◆ Exercise materials
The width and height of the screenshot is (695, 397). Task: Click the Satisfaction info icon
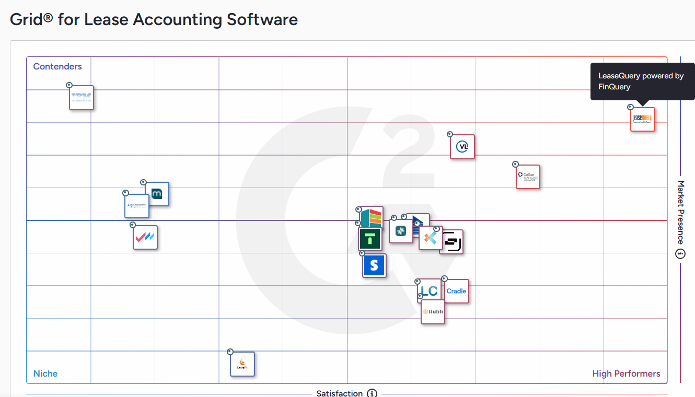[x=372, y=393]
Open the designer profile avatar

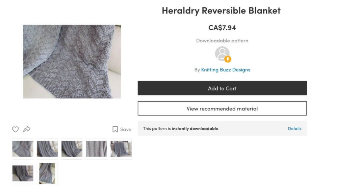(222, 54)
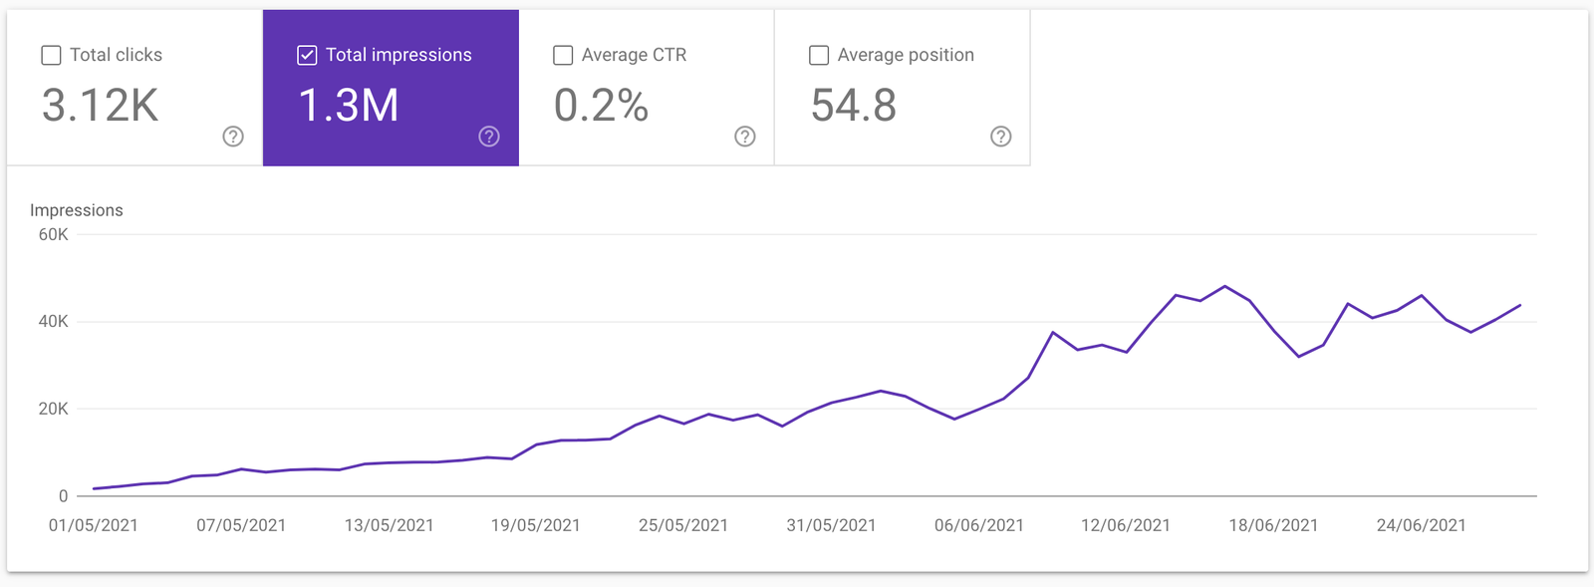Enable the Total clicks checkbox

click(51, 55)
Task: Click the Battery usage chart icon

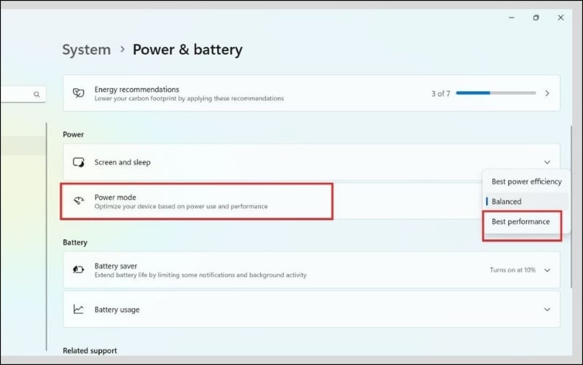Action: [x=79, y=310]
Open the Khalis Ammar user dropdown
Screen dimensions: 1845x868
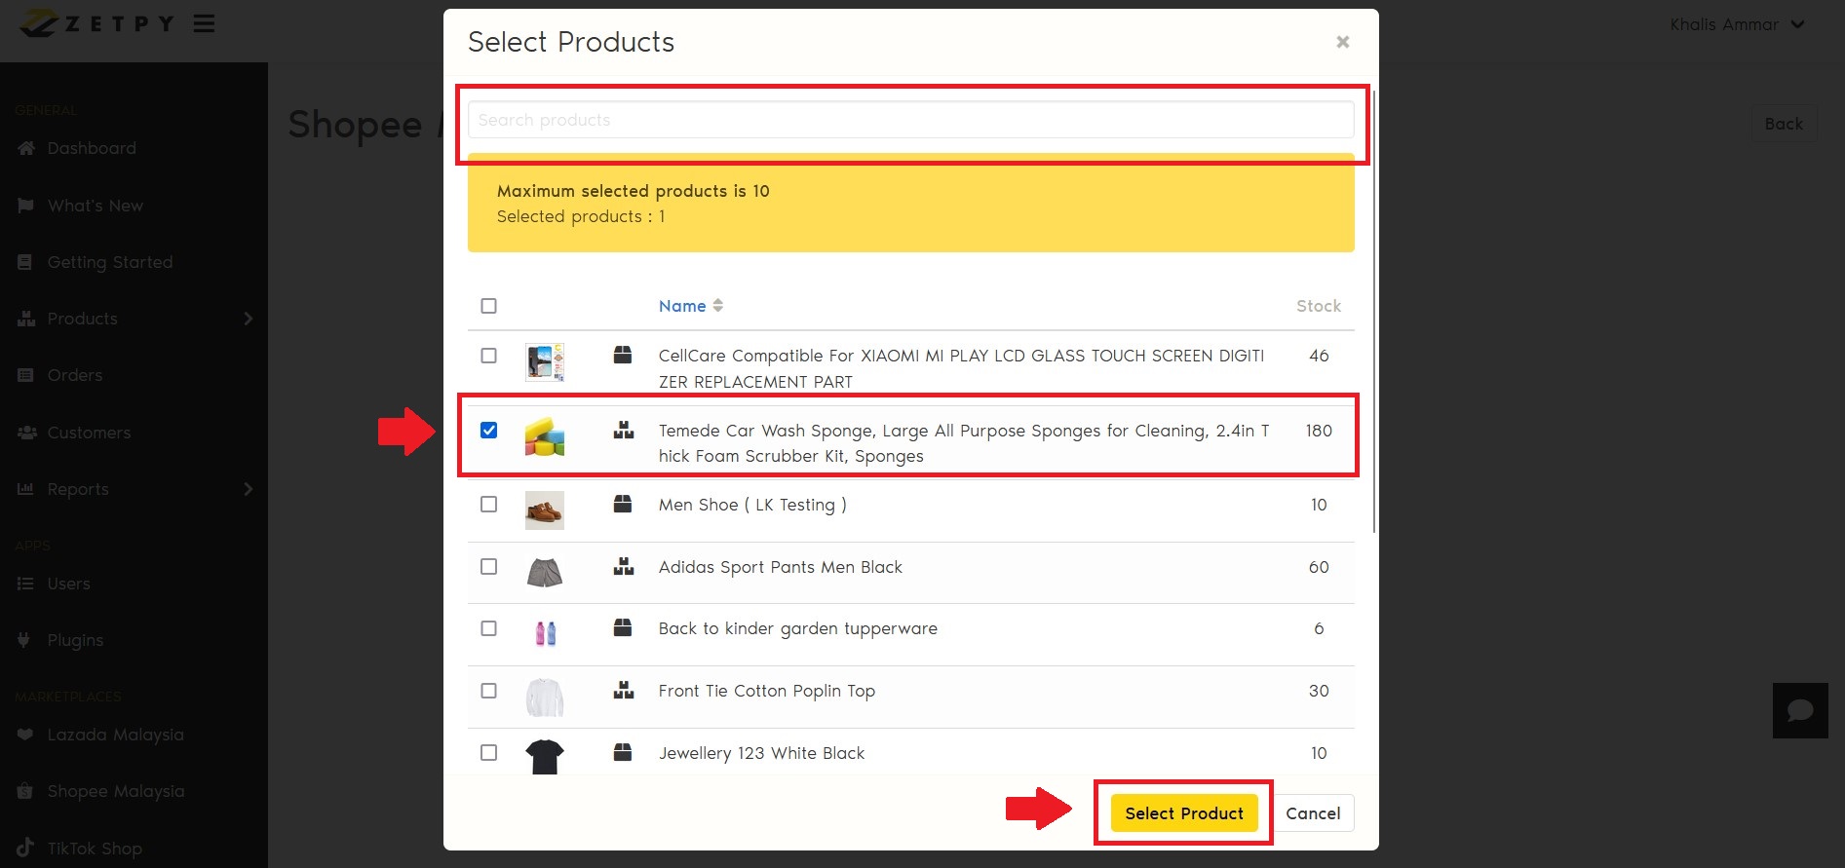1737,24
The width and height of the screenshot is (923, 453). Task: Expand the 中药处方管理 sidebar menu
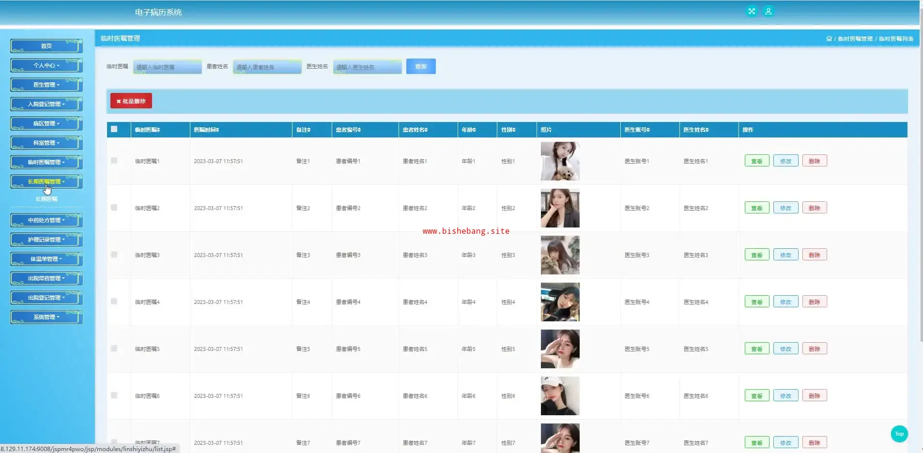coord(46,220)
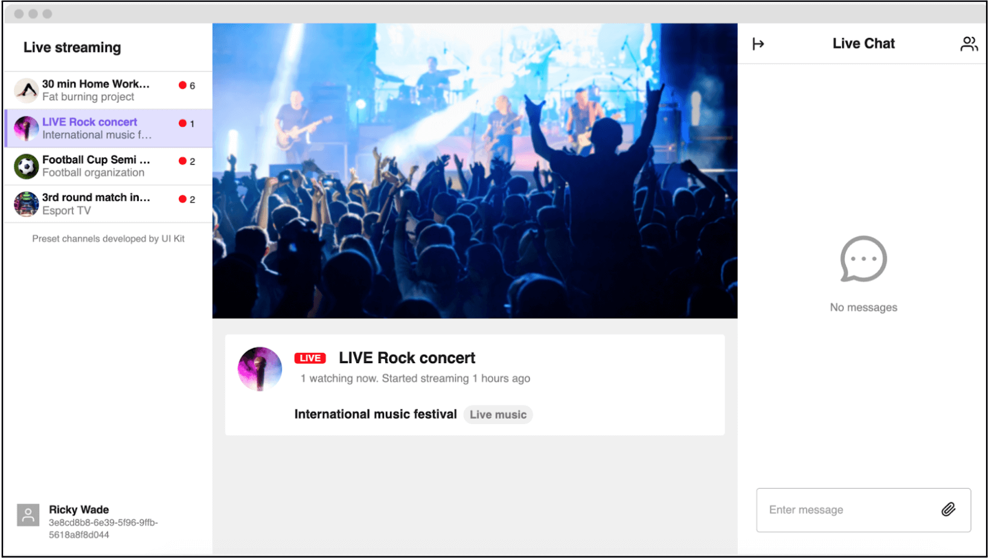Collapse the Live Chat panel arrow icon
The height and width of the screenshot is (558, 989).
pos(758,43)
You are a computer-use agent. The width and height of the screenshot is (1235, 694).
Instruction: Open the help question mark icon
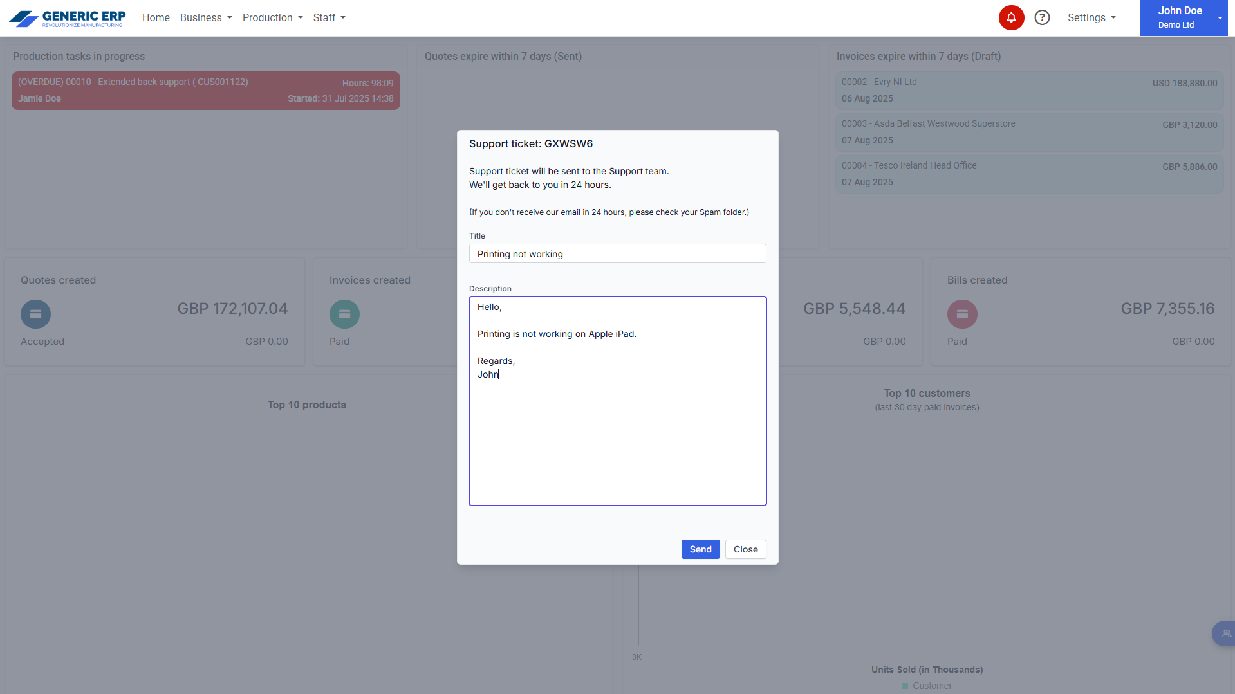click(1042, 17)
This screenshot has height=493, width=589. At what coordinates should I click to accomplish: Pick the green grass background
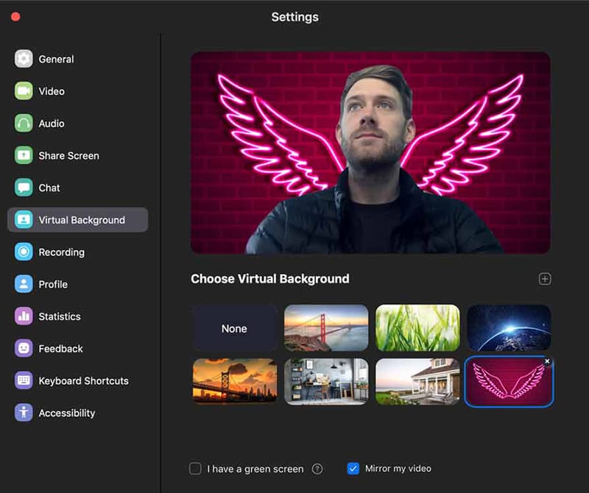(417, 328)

◆ What is asked
Write out all the material again, swapping every "Open" for "Select" and changing nothing else. Leave the pictures out.

◆ Output
The width and height of the screenshot is (695, 397). Task: Click the Satisfaction info icon
[x=372, y=393]
Select the designer profile avatar

(222, 54)
Enable the Total clicks checkbox

click(51, 55)
Task: Click the Battery usage chart icon

Action: [x=79, y=310]
Select the Khalis Ammar user dropdown
Screen dimensions: 1845x868
1737,24
The width and height of the screenshot is (923, 453). Task: Expand the 中药处方管理 sidebar menu
coord(46,220)
Collapse the Live Chat panel arrow icon
The height and width of the screenshot is (558, 989).
pos(758,43)
You are a computer-use agent. The width and height of the screenshot is (1235, 694).
Instruction: Select the help question mark icon
click(1042, 17)
This screenshot has height=493, width=589. At what coordinates should I click to accomplish: Pick the green grass background
(417, 328)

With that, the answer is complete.